**Exercise text:**
[Start of Attachment]
08 March 2017

VOTER REGISTRATION DATABASES and a BIRTH PARENT STORY

VOTERS REGISTRATION DATABASES are somewhat valuable for genealogy research.  Unlike some other databases, Voters Registration databases can be fairly current. Because they give an address where the person was registered to vote, you can start to focus on that city, county, and state, for other records, checking the address against census.  (President Trump and his people will be looking into issues of voting fraud.  As per a previous post of mine, I think the issue is that more people need to use their citizenship, use their right to vote, do some research on their elected officials and the issues, and get out there and vote!) 


One time I was researching to find the birth parent(s) of someone who was adopted.  The woman was in her 70's.  She had been told that her birth parents were Mormons (Latter Day Saints) and I was able to verify that rumor.  She had also been told some things that were, at best debatable.  Her birth mother was said to be an alcoholic and drug addict who went to skid row.  I thought this was to prevent her from having any desire to find her birth parents.  It was true that her mother had died, for I found her death certificate, but she hadn't been dead yet when her children were adopted out.  The year before she died she was married, living in Santa Monica with her husband, to whom she was married, and they had registered to vote as Republicans.  She had married in the Latter Day Saints, and I was thinking, so far so good.  Married first, children second, voting Republican - voting - what could have gone wrong.
[End of Attachment]
Stored items
[Start of Attachment]
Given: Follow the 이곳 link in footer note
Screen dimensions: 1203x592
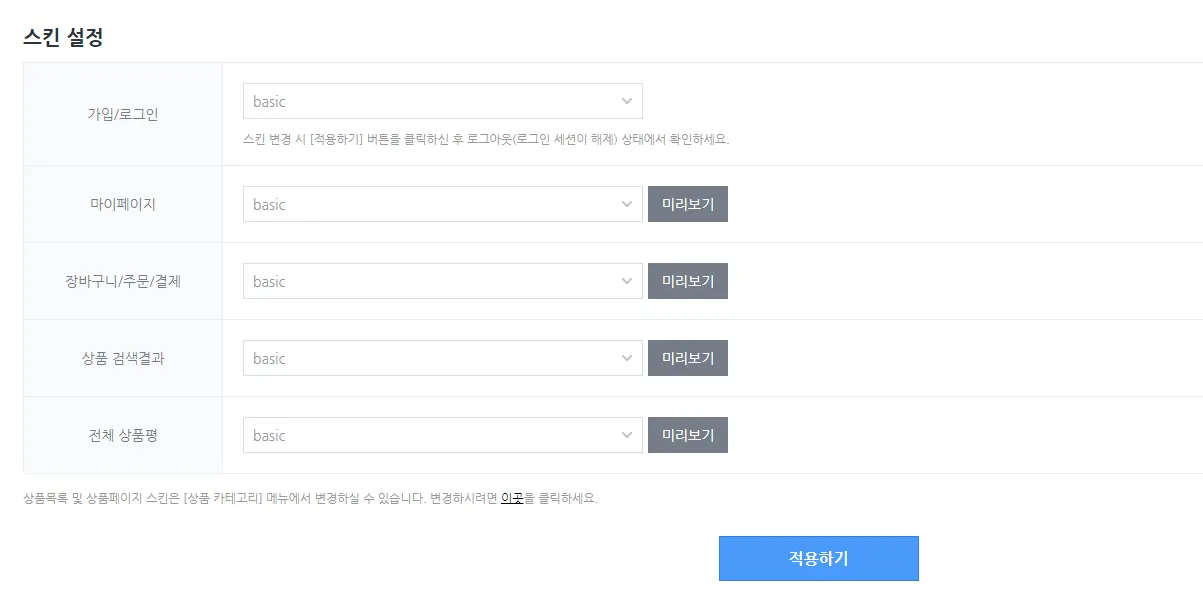Looking at the screenshot, I should [x=512, y=498].
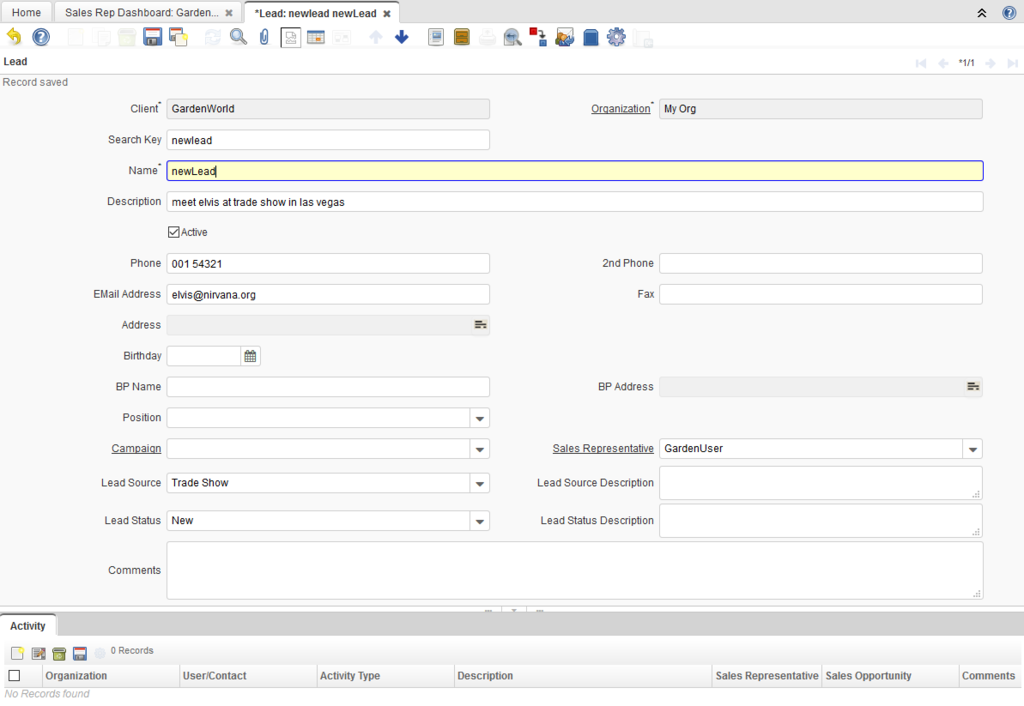1024x706 pixels.
Task: Click the Organization field label link
Action: [620, 109]
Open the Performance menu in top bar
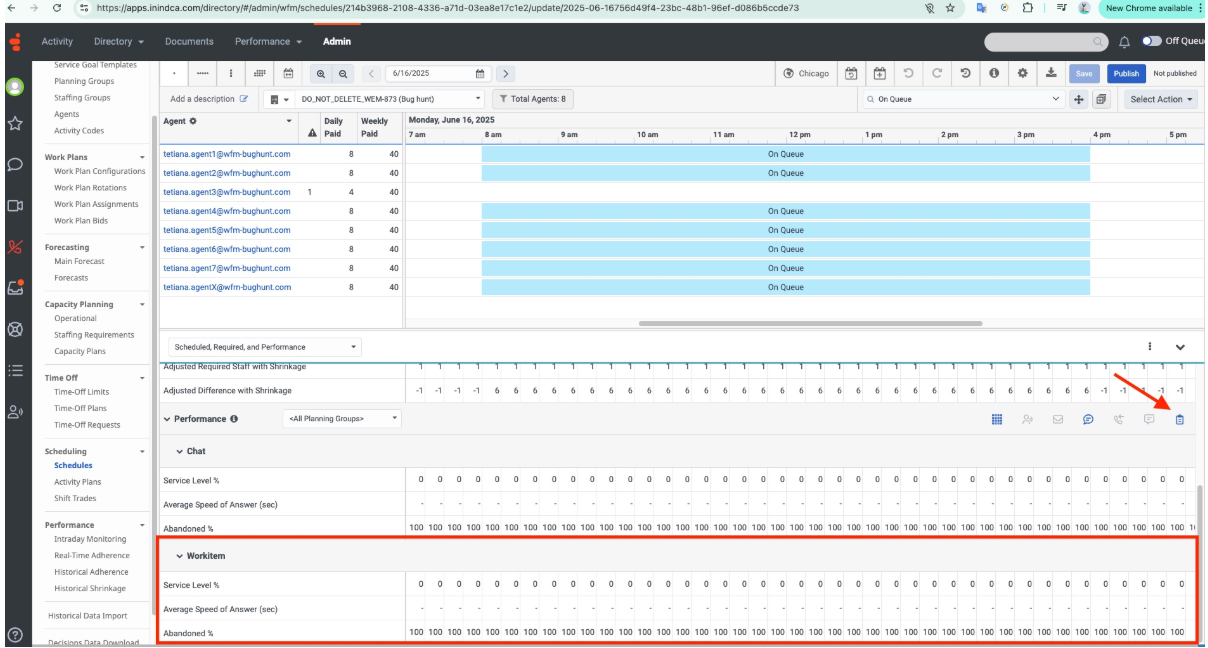 [x=268, y=42]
[End of Attachment]
**Activity 1:** From the voter registration post, reproduce the passage that opens with the words containing "VOTER REGISTRATION DATABASES" and closes with "there and vote!)".
**Activity 2:** In the voter registration post, what city was the birth mother living in with her husband the year before she died?

**Answer box 1:**
VOTER REGISTRATION DATABASES and a BIRTH PARENT STORY

VOTERS REGISTRATION DATABASES are somewhat valuable for genealogy research.  Unlike some other databases, Voters Registration databases can be fairly current. Because they give an address where the person was registered to vote, you can start to focus on that city, county, and state, for other records, checking the address against census.  (President Trump and his people will be looking into issues of voting fraud.  As per a previous post of mine, I think the issue is that more people need to use their citizenship, use their right to vote, do some research on their elected officials and the issues, and get out there and vote!)

**Answer box 2:** Santa Monica